The agreements call for the construction of a small gasliquefaction plant near Deadhorse, the industrial town that's the jumping-off point for North Slope oil fields. At the plant, natural gas will be chilled into a liquid, called liquefied natural gas or LNG. Truck shipments of LNG to Fairbanks, a distance of 500 miles largely along the gravel Dalton Highway, could begin as early as late 2024, said Elena Sudduth, head of public relations for the Interior Gas Utility.
The utility is small but growing, she said. It distributes natural gas for home and residential heating in Fairbanks and North Pole.
Sudduth said the deal is historic because it will be the first time that North Slope natural gas has been shipped out of the region for sale. A small amount of North Slope gas is already being used by North Slope communities, she said.
She said the costs to customers of the North Slope liquefied gas will be comparable to Cook Inlet gas.
Interior Gas Utility's current contract with Hilcorp for Cook Inlet gas was not set to end for nearly another decade, Sudduth said. The utility currently gets its gas from a small liquefaction plant at Point MacKenzie along Cook Inlet, known as the Titan plant. But doubts about future Cook Inlet gas supply mean a once-planned expansion of that plant to meet the utility's future needs, at $60 million, was not a sound investment, Sudduth said.
Shipping the North Slope's vast quantities of natural gas to outside markets has long been a dream of Alaska leaders. North Slope gas, a byproduct of the oil production, is currently reinjected underground to keep pressure high in reservoirs, helping squeeze up more of the valuable oil.
The proposed plant will be capable of producing 150, 000 gallons of LNG daily, enough to meet the small utility's needs well into the future, Sudduth said. But that's just a fraction of the gas that would flow in the state's $39 billion Alaska LNG project, a long-pursued but still far-off proposal that calls for construction of an 800-mile pipeline to deliver gas to Alaska communities and eventually to Asian markets, if the project can attract investors.
It's also just a small fraction of the gas currently consumed by utilities from Fairbanks to Homer. Those utilities have been meeting to address the concerns about Cook Inlet gas supply in the coming years. They are weighing future options, including bringing on more renewable energy and even importing LNG from Outside.
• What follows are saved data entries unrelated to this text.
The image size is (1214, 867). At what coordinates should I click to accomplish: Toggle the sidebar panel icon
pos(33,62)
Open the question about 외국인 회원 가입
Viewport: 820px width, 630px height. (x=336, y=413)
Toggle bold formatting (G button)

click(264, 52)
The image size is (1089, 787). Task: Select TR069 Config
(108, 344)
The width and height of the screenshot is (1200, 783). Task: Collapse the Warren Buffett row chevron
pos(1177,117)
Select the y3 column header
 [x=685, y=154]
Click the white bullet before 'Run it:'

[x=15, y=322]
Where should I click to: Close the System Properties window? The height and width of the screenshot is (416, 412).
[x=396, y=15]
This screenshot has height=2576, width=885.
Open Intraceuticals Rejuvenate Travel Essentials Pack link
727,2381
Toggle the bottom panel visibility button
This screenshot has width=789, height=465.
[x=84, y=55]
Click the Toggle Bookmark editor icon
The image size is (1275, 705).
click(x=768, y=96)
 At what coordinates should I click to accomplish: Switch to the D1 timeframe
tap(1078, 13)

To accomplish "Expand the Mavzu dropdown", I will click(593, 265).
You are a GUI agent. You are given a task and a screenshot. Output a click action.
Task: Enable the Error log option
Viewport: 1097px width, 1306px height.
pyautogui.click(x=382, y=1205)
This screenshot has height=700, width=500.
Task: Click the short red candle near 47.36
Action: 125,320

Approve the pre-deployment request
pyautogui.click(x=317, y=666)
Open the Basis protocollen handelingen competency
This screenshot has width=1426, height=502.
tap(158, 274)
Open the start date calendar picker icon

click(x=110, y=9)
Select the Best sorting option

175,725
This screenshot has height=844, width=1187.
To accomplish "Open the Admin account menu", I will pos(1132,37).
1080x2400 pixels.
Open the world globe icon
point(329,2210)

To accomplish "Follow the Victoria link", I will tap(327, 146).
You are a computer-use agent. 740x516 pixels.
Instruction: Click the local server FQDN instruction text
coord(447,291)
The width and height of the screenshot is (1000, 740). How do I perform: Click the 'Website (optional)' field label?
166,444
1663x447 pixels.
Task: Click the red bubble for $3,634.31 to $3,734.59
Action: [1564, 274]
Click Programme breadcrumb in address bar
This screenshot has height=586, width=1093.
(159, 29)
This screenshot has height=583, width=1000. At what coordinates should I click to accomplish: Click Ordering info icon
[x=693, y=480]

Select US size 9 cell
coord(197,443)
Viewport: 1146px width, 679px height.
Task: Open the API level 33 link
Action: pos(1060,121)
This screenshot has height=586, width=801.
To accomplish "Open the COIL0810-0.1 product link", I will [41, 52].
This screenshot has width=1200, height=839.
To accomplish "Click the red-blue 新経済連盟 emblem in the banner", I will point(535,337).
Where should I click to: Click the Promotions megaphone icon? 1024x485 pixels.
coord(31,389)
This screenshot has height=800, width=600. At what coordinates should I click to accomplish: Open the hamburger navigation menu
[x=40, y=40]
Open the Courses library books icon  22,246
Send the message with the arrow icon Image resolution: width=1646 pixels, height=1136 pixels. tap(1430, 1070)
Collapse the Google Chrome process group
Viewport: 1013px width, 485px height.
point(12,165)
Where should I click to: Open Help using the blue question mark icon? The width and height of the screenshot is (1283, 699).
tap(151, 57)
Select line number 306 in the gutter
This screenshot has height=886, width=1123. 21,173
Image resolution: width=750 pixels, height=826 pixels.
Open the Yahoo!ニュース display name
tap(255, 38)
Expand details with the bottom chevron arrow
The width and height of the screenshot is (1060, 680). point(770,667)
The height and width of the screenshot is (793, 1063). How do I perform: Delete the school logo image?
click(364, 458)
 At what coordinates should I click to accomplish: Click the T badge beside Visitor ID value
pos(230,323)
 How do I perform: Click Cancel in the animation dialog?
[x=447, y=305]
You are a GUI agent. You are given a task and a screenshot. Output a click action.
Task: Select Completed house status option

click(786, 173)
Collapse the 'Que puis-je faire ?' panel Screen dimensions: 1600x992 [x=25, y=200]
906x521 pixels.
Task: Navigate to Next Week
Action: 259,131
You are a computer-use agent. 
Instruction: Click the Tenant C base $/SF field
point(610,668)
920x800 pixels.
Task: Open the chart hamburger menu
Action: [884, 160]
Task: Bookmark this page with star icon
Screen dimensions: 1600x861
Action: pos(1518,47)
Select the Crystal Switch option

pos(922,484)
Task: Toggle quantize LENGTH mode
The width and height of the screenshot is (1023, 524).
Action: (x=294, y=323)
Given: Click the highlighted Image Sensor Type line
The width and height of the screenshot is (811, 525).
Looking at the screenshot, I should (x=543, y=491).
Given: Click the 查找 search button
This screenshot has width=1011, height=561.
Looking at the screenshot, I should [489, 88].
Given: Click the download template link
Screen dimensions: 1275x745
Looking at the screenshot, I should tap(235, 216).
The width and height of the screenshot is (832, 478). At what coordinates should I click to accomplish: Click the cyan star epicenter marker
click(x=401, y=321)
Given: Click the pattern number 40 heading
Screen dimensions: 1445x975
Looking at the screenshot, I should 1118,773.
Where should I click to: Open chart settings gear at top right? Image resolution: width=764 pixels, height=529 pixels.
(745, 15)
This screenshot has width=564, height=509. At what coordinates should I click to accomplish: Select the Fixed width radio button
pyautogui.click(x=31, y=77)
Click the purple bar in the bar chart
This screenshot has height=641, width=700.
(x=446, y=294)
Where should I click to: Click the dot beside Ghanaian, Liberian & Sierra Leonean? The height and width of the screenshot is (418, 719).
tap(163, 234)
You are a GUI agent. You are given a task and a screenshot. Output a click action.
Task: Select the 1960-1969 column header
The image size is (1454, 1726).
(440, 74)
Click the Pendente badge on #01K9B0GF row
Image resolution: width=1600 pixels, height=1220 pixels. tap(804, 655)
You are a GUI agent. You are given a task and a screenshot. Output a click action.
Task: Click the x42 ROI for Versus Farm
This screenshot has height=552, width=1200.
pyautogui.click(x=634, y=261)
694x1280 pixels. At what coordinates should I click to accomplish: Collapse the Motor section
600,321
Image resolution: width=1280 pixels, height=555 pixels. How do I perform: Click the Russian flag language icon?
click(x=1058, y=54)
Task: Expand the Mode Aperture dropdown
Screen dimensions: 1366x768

For decades, natural gas from Cook Inlet has been the dominant fuel source for power and heat in the so-called Alaska Railbelt. But Hilcorp last spring warned utilities that it did not currently have enough natural gas reserves in Cook Inlet to provide for new gas contracts, though it said it was continuing to drill in hope of changing that.
Officials with two electric utilities said they might look to capitalize on natural gas from the plant someday, if it's beneficial for the utilities and ratepayers.
John Burns, president of the Golden Valley Electric Association in Fairbanks, said the utility is looking into details of the project.
"We're studying it to understand impacts and opportunities," he said. "It sounds like it's certainly a good move for (Interior Gas Utility). What it means on a broader scale needs to be evaluated."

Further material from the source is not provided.